Antoine Grisoni souligne l'absence dans le document de la haute fonctionnaire de la question d'engagement territorial, "la seule vraie avancée de ce texte". "Pour l'heure, cela ne s'applique pas, tant mieux. Mais on imagine bien que c'est uniquement une suspension, puisque pas plus loin que la semaine dernière, des députés ont déjà déposé une proposition de loi dans ce sens."
C'est insupportable de dire : on va envoyer des jeunes dans des zones sous-dotées de manière générale, et pas seulement dans le cadre médical. Il n'est pas question de jeter des jeunes en pâture.

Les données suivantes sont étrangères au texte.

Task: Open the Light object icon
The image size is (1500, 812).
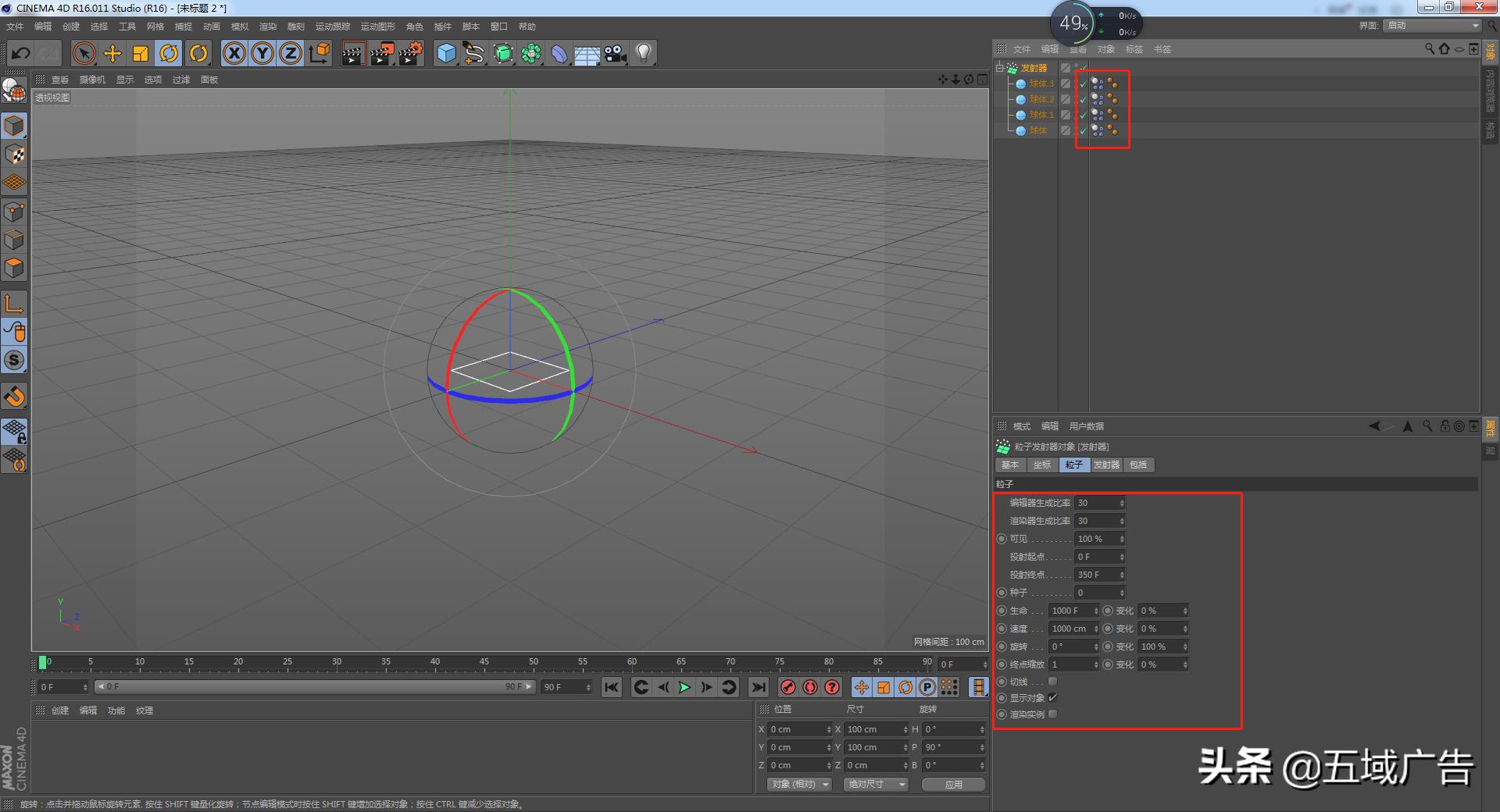Action: [643, 53]
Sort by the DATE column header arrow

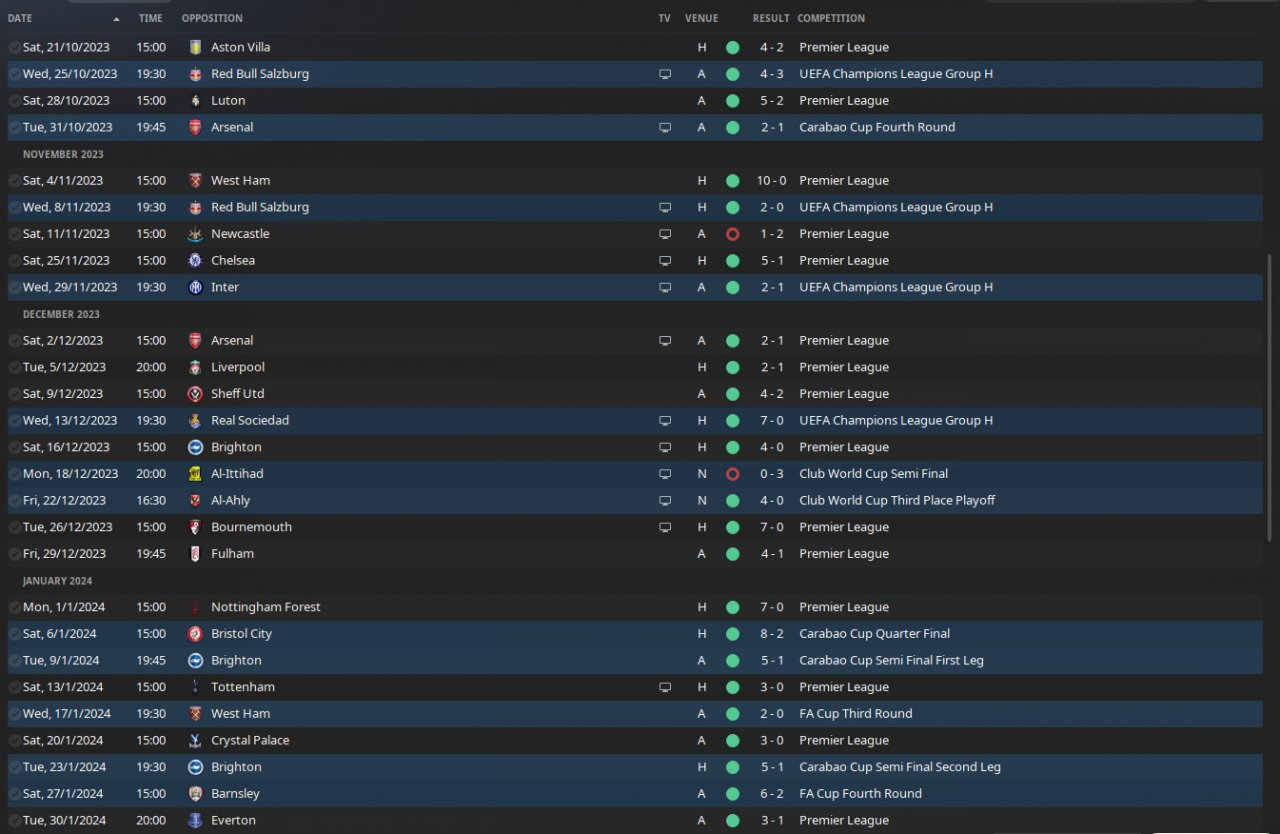[116, 19]
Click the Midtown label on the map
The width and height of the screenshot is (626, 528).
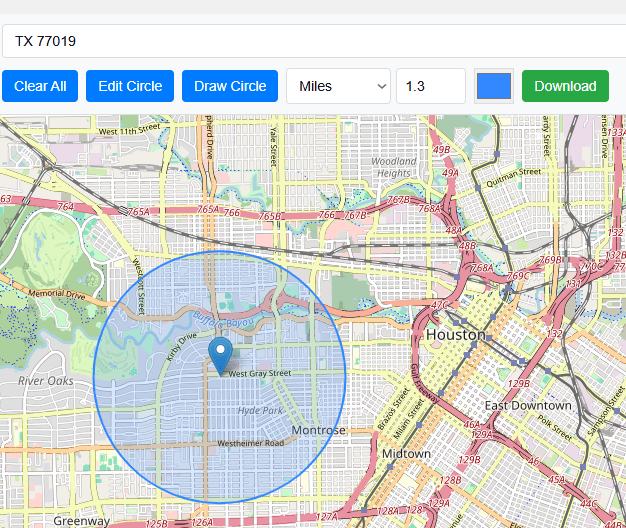(x=406, y=453)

Antoine Grisoni, président de l'URPS de Corse
Aujourd'hui, estime-t-il, "ce qu'il faut surtout faire, c'est sécuriser les jeunes médecins, avec des rémunérations correctes, et il appartient aussi aux territoires, et ils le font, de construire des solutions, des structures locales, pour les y retenir. Ce n'est pas à l'Etat d'aller définir comme cela, manu militari, des installations là où il n'y a plus de service public dans son ensemble. C'est insupportable de dire : on va envoyer des jeunes dans des zones sous-dotées de manière générale, et pas seulement dans le cadre médical. Il n'est pas question de jeter des jeunes en pâture."

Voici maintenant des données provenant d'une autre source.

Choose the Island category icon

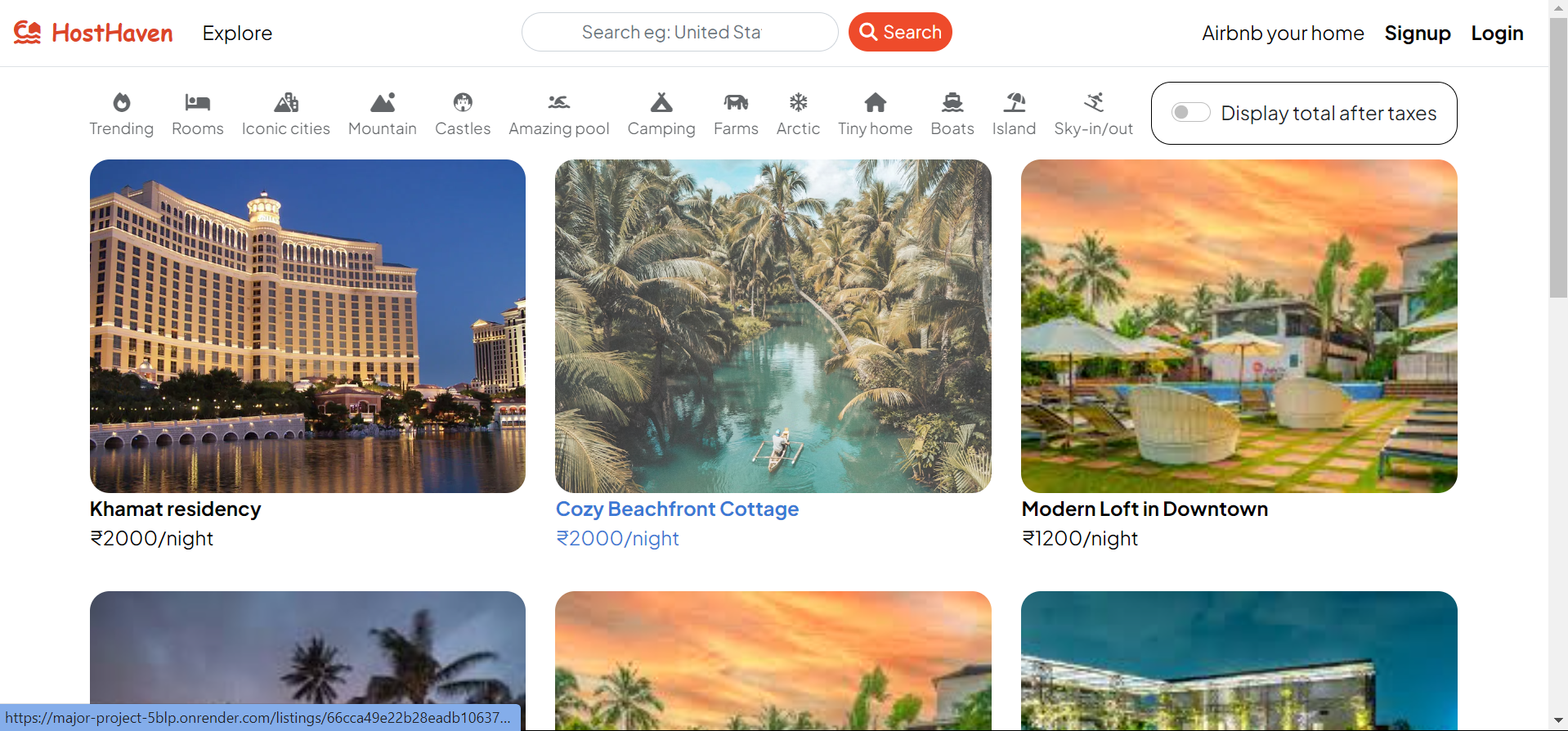(1014, 103)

"Il ne faut pas des contraintes, mais des incitations"
Ce qu'il faut, insiste l'ex-médecin retraité, "ce ne sont pas des contraintes, mais des incitations". "Il faut aussi simplifier l'accès à des aides financières au recrutement d'assistants médicaux, qui pourront alléger cette charge administrative de plus en plus lourde pour les médecins. Aujourd'hui, il faut aussi faire évoluer les procédures, qui ont 20 ans, et n'ont toujours pas évolué avec leur temps."
Antoine Grisoni pointe désormais deux principaux enjeux : relancer, dans un premier temps, les négociations conventionnelles entre syndicats et Assurance maladie, et réfléchir, ensuite, "à modifier le financement du système de soin en France, et peut-être même en Europe, qui est issu de l'après-guerre et ne fonctionne plus. On doit trouver aujourd'hui d'autres sources de financement, et faire en sorte d'avancer, sans que cela n'impacte de façon supplémentaire les citoyens, qui ont déjà eux aussi à subir l'inflation, et toutes les problématiques actuelles."